We performed the validation experiments just for variants from the hematological tumors (available in our laboratories), thus the validation rate might change for solid tumors. The results show that GATK-LODN filtered more variants in the hematological tumors than in the solid tumors and we hypothesized that the normal samples from hematological tumors may be more prone to contamination by cancer cells. Although GATK-LODN provided a small number of variants in the hematological datasets, even a single variant can give insights into the mechanisms of malignant transformation and help design personalized therapeutic approaches [22, 23]. We observed that the Lung Adenocarcinoma presented the biggest concordance between methods, maybe because patients with this type of cancer usually presents high mutation frequencies and harbors more somatic mutations compared with other cancer types [2427]. The results also show that different methods may present bias to certain nucleotide substitution mutations, but more studies involving larger groups of tumors are needed.
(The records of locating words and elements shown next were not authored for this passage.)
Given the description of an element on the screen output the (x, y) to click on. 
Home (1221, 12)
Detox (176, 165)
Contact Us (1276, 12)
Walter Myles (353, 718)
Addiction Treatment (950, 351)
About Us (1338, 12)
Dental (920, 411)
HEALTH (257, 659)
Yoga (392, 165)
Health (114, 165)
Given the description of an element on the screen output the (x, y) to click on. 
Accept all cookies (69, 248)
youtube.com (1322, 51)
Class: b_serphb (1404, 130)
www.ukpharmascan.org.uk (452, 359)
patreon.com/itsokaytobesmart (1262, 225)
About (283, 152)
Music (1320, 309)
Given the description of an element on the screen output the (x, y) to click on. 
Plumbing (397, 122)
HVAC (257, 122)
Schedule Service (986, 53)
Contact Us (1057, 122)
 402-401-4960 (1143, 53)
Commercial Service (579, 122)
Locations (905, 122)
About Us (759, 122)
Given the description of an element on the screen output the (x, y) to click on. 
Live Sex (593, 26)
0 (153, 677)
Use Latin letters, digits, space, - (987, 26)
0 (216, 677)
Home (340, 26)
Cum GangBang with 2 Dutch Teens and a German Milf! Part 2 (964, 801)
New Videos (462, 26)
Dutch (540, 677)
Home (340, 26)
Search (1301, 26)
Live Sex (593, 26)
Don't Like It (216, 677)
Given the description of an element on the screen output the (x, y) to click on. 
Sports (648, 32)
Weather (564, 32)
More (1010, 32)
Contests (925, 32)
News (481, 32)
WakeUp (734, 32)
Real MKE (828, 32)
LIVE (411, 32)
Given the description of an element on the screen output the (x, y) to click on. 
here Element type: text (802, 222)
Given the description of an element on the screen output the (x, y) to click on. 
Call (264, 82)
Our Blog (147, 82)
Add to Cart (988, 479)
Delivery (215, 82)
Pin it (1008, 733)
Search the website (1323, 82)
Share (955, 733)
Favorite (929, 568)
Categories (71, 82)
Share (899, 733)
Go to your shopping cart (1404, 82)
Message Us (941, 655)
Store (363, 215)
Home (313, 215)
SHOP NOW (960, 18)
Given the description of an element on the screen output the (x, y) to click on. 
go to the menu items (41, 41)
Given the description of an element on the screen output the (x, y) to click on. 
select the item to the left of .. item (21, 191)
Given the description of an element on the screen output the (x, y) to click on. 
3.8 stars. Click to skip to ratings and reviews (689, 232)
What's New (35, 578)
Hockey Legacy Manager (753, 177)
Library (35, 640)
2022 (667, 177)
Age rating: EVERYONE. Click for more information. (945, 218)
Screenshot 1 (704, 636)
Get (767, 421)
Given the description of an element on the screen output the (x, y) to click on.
The GATK-LODN is suitable for application together with other post-calling filtering features as: strand bias, nearby polymorphisms and technology specific sequencing errors removal [2830]. For instance, Carson et al. [7] suggested new thresholds for genotype and variant filters to be used in conjunction with the GATK pipeline analysis, that could increase the GATK-LODN performance in population-based studies. Altogether, the GATK-LODN allows enough flexibility to deal with different study designs and requirements about how stringent the analysis must be.

Here, we presented a tested pipeline that combines standard tools, aiming to detect a wide range of somatic single nucleotide variants with high specificity and sensitivity. We developed the GATK-LODN method, which can be helpful in large-cohort discovery studies aimed to profile the somatic mutational landscape from whole exome sequencing data of cancer samples.

Conclusion

Next generation sequencing analysis has drastically improved the biological knowledge of human cancers. Several tools and strategies are available to detect single nucleotide variants in normal-cancer paired samples, but many research groups report low concordance among them. In this study, we proposed a pipeline that applies two standard tools (MuTect and GATK) and one adapted method (GATK-LODN) that increased the performance of its original algorithm. The GATK-LODN method improved the overall performance by reducing the number of false positive calls and permitted the detection of variants not detected by MuTect. We believe that the proposed pipeline will help in the understanding of cancer biology through the discovery of somatic single nucleotide variants in cancer sequencing data.